3. Une passion spéciale n'en comprend pas d'autres. Or la colère comprend plusieurs passions, car elle s'accompagne de tristesse, de plaisir et d'espoir, comme le montre Aristote. La colère n'est donc pas une passion spéciale.

En sens contraire, S. Jean Damascène considère la colère comme une passion spéciale. Et de même Cicéron.

Réponse

On peut dire qu'une chose est générale de deux manières :

1° Par attribution, comme genre : à tous les êtres animés on peut attribuer le terme général d'animal.

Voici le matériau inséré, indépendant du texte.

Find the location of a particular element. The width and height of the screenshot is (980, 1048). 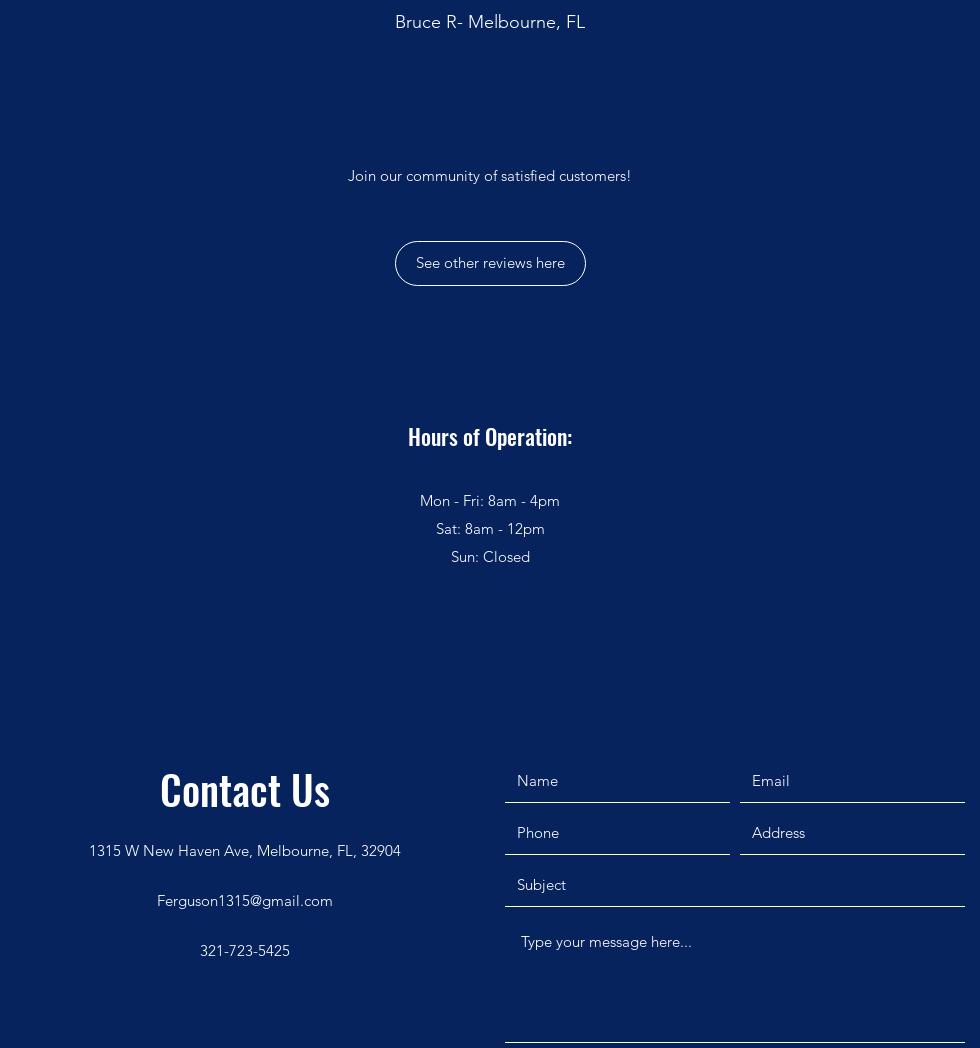

'Hours of Operation:' is located at coordinates (490, 435).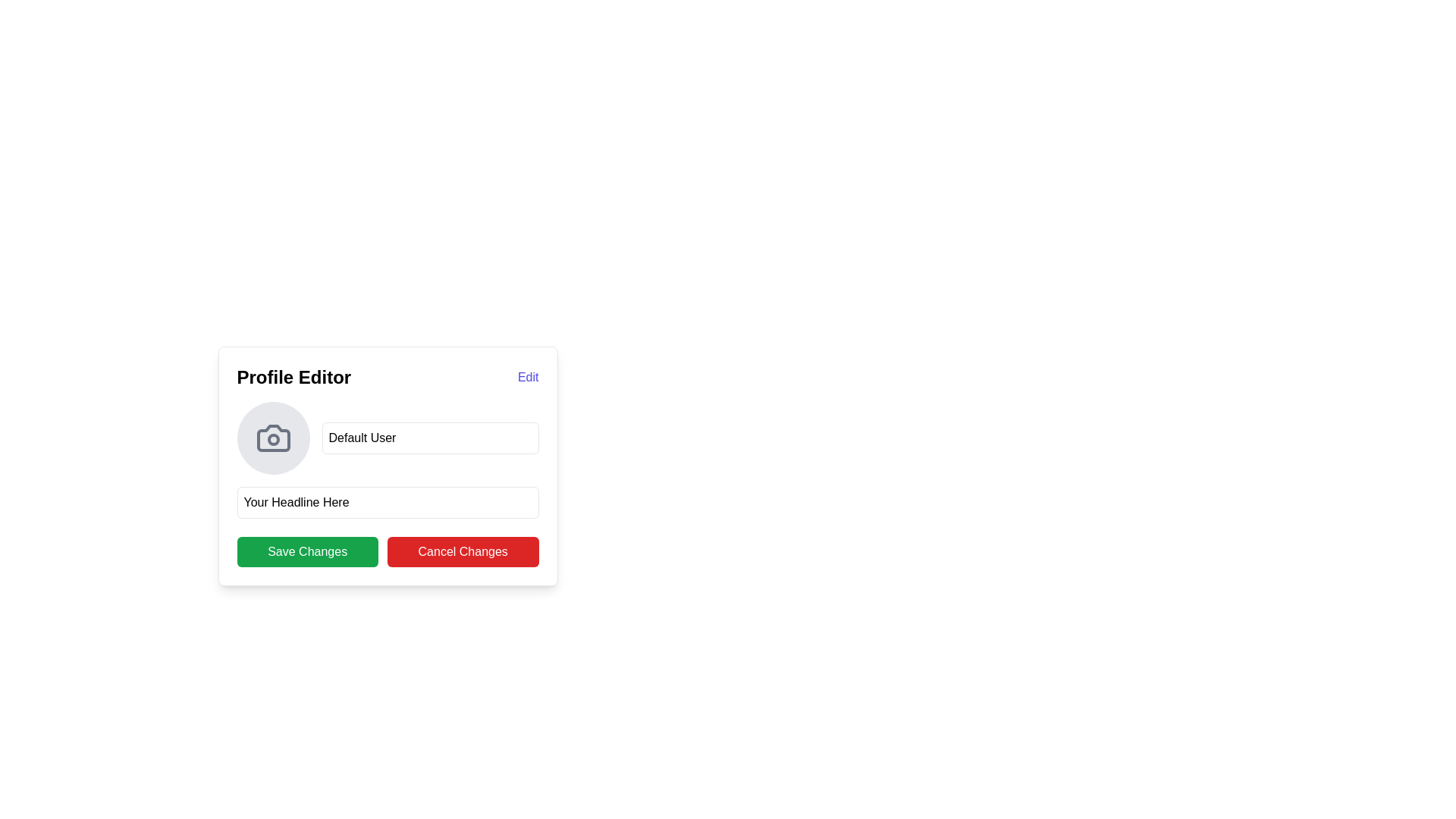 The width and height of the screenshot is (1456, 819). I want to click on the grayscale camera icon located at the top-left area of the profile editor card, so click(273, 438).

2° Par causalité : le soleil est cause générale de tout ce qui, ici-bas, est produit par génération, selon Denys. De même en effet que le genre peut se différencier de façon multiple, selon une sorte de potentialité matérielle, la cause efficiente enferme en sa puissance active de multiples effets distincts. — Mais il arrive qu'un effet soit produit par le concours de causes diverses, et comme toute cause demeure en quelque sorte dans l'effet qui dépend d'elle, on peut dire, en un troisième sens, qu'une chose résultant effectivement d'une convergence de causalités a une sorte de généralité, en tant qu'elle contient plusieurs causes plus ou moins en acte.

La colère n'est pas une passion générale, au premier sens du mot. À ce point de vue, on l'énumère parmi les autres passions, nous l'avons dit plus haut. Pas davantage au deuxième sens, car elle n'est pas cause des autres passions. C'est l'amour qui, à ce point de vue, peut être appelé une passion générale, comme le montre S. Augustin. L'amour, avons-nous dit, est la racine première de toutes les passions. Mais, au troisième sens, on peut parler de la généralité de la colère, pour autant que de nombreuses passions concourent à la produire. Le mouvement de la colère se produit uniquement parce qu'on nous a infligé de la tristesse, et il exige le désir et l'espoir de la revanche. Comme dit Aristote : « L'homme en colère a l'espoir de punir, et il désire que la vengeance soit à sa portée. » De là vient que si l'auteur du dommage a une supériorité considérable, il ne s'ensuit pas de colère, comme le remarque Avicenne, mais seulement de la tristesse.

Solutions

1. Si la puissance irascible tire son nom de la colère, ira, ce n'est pas que tous ses mouvements soient de la colère, mais parce que tous ont pour terme la colère, qui est le plus éclatant de tous.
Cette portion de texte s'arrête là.